Greek owner Capital Product Partners saw profits slip in the second quarter but its fleet swelled after adding an additional unit.
And chief executive Ioannis Lazaridis says the spending spree could continue.
"We will continue to monitor market developments and explore further accretive acquisitions and as a result we will revisit our annual distribution guidance," he said in a statement released Friday.
Nasdaq-listed CPLP used its latest earnings release to reveal its acquisition of the 36,200-dwt products tanker Alkiviadis (built 2006).
The company says it paid cash, splashing $31.5m to grab the ship from affiliate Capital Maritime.
CPLP chartered its seventeenth MR tanker back to Capital Maritime at a base rate of $13,000 per day in a contract lasting two years.

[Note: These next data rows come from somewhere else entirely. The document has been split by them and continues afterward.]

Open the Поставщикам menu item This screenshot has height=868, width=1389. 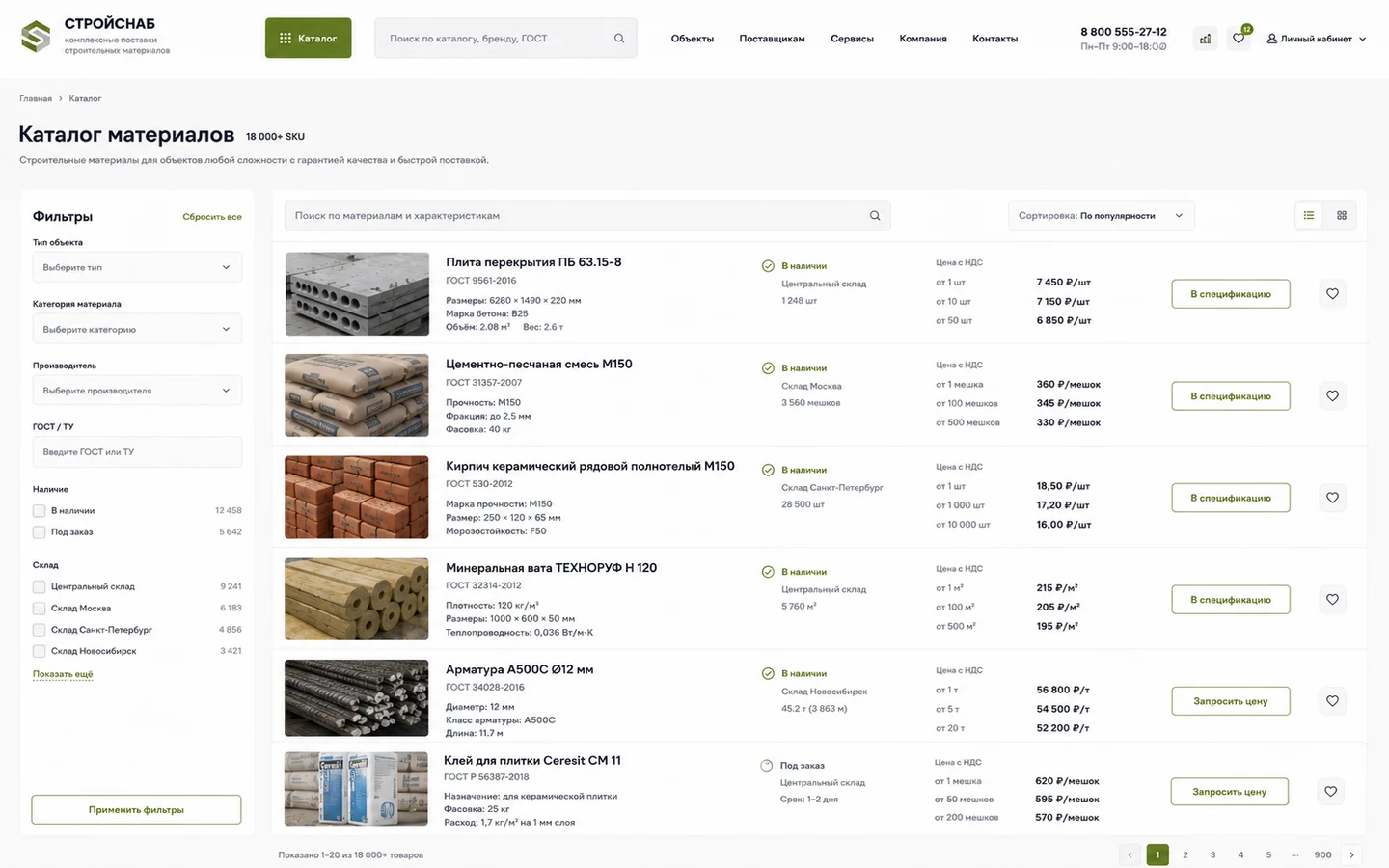coord(772,39)
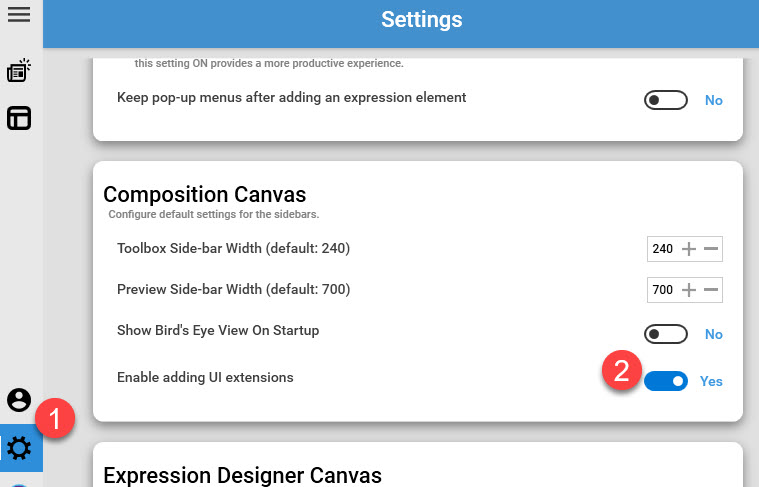Click the Composition Canvas heading
Screen dimensions: 759x487
pos(205,195)
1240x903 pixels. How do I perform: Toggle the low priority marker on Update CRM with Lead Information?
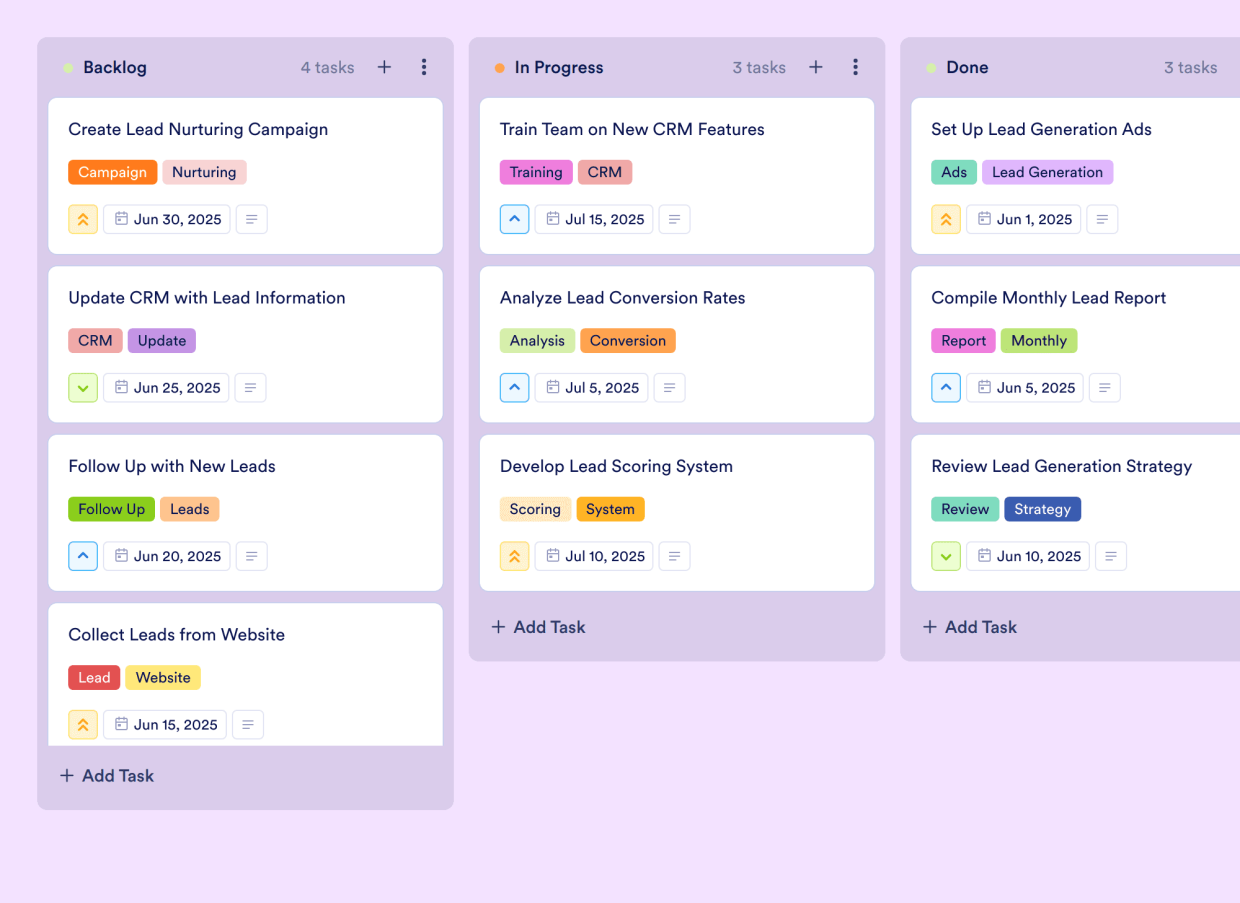(83, 387)
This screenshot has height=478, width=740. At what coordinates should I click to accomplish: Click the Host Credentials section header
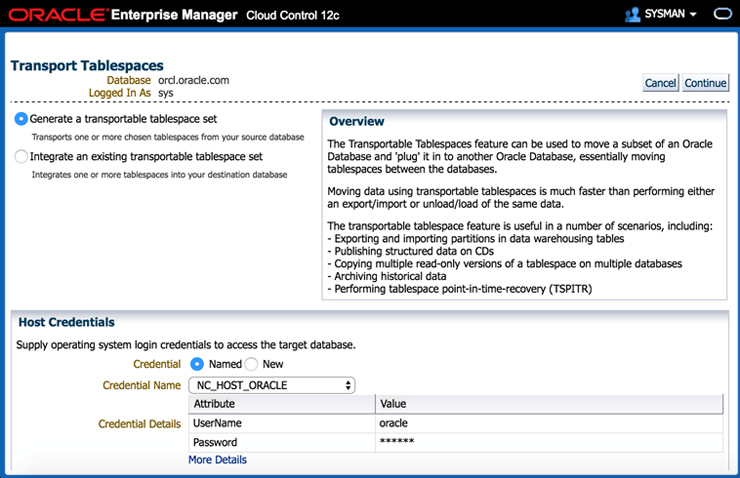click(66, 322)
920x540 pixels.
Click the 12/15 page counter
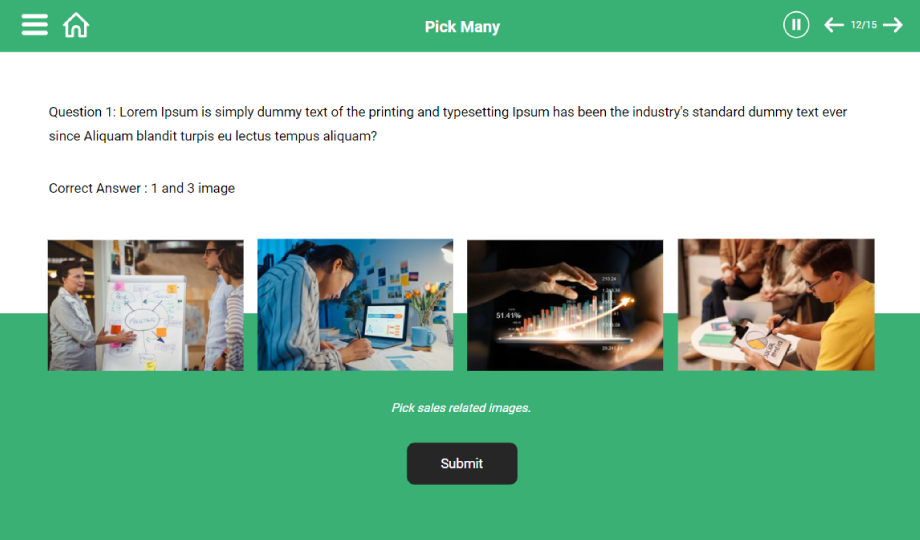click(864, 25)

The sale-and-leaseback came as welcomed news for the Capital cartel.
As TradeWinds has reported, earlier this year affiliates of Greece’s Capital Ship Management won a pair of identical arbitration awards worth $7.9m over the collapsed sale of two products tankers, one of which was the Alkiviadis.

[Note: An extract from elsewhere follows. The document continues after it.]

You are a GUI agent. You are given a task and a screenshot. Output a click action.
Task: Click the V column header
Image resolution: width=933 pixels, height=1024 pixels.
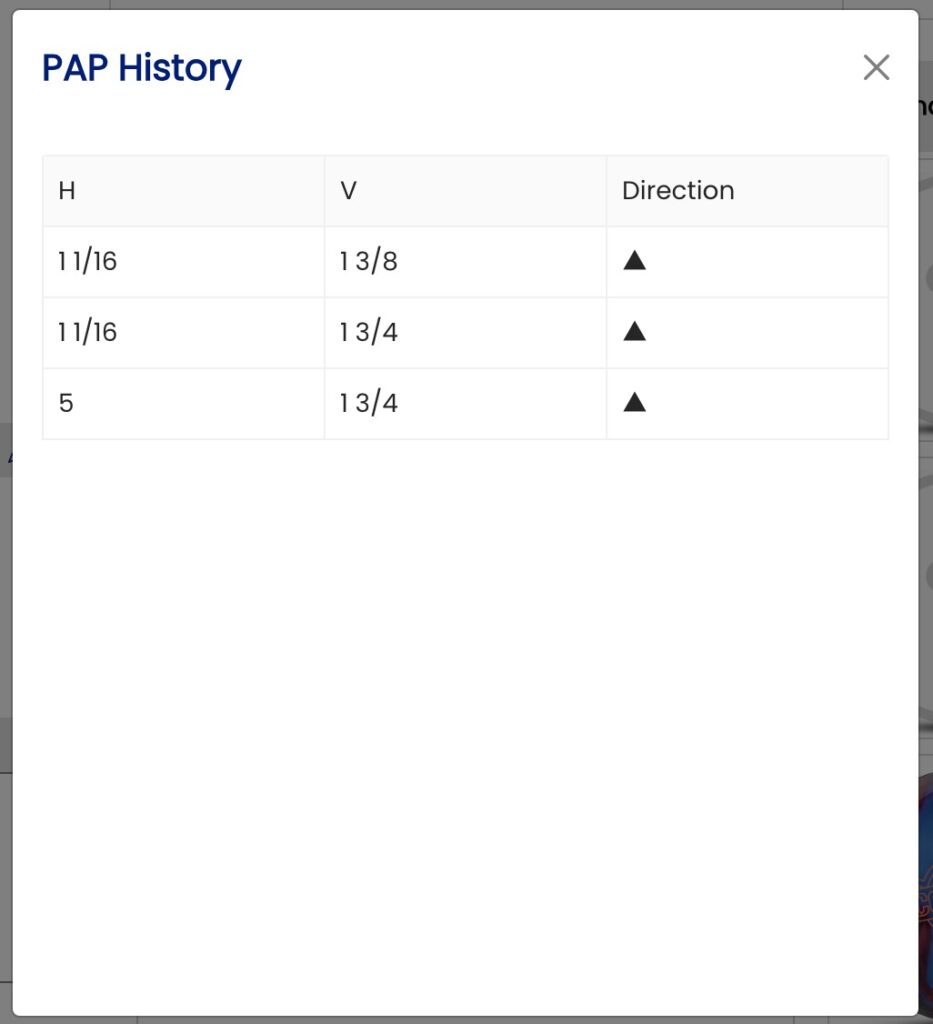pos(348,191)

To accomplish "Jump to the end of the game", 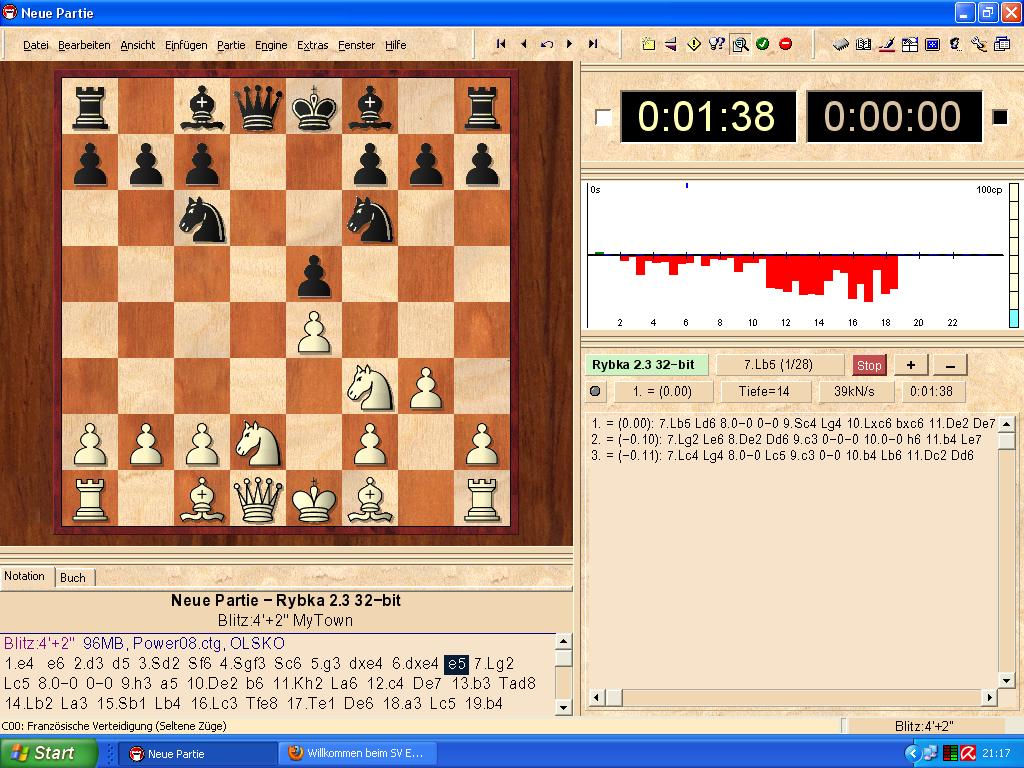I will (592, 44).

While it isn't known if the companies were able to track down the cash following a fight to secure the award, CPLP says its earning power has grown after the latest Alkiviadis deal tipped the company's fleet profile to 20.
Following the second-quarter transaction, Lazaridis said CPLP has revised its annual distribution guidance by three pennies to $0.93 per unit.

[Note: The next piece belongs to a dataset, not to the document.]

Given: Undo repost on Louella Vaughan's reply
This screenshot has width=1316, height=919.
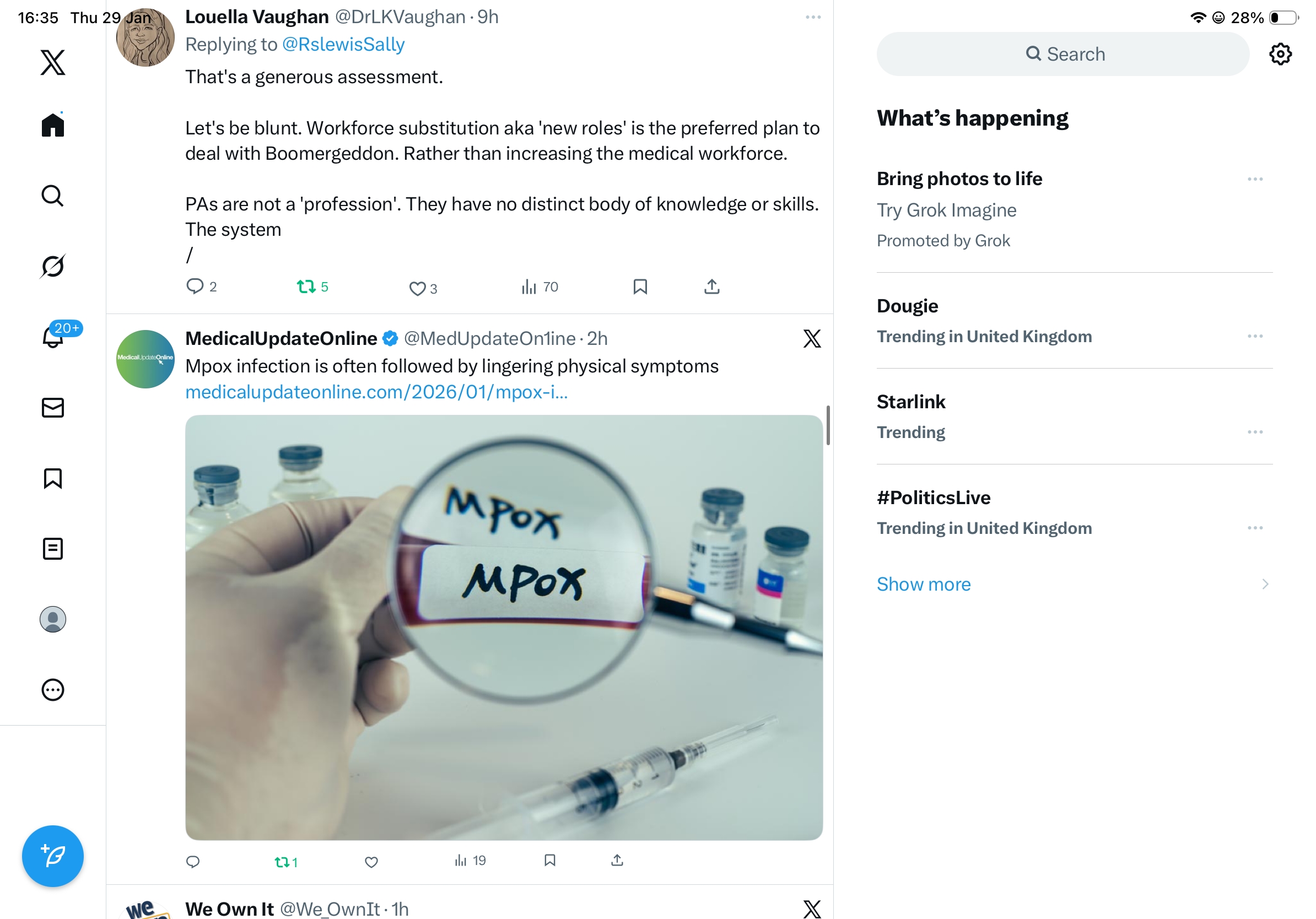Looking at the screenshot, I should [x=306, y=286].
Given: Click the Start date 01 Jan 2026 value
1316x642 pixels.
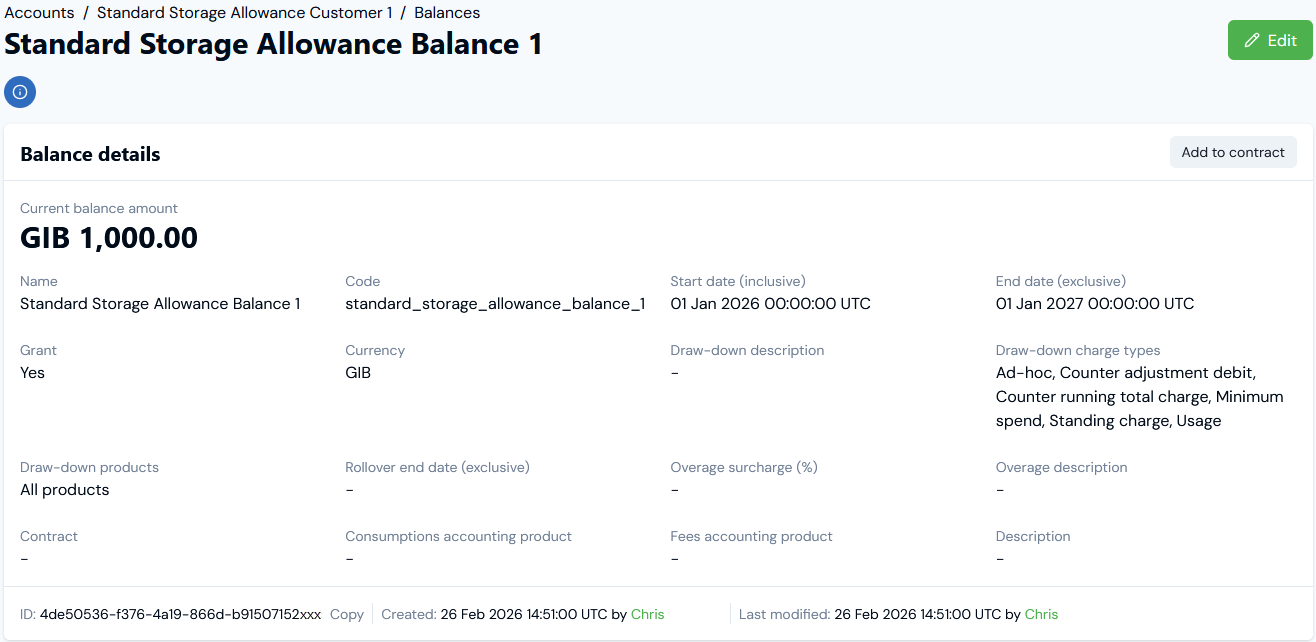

Net income rang in at $5.1m in the three months to 30 June, a marginal drop against an $8m profit posted during the same period a year prior.
The result amounted to $0.16 in earnings per share.
CPLP reported $31.8m in second-quarter revenues against $33.4m in 2009.
It ended the period with $7m in available cash while long-term debt remained unchanged at $474m.
Shares in the Evangelos Marinakis-led products player jumped 0.55% to hit $8.95 in early trading.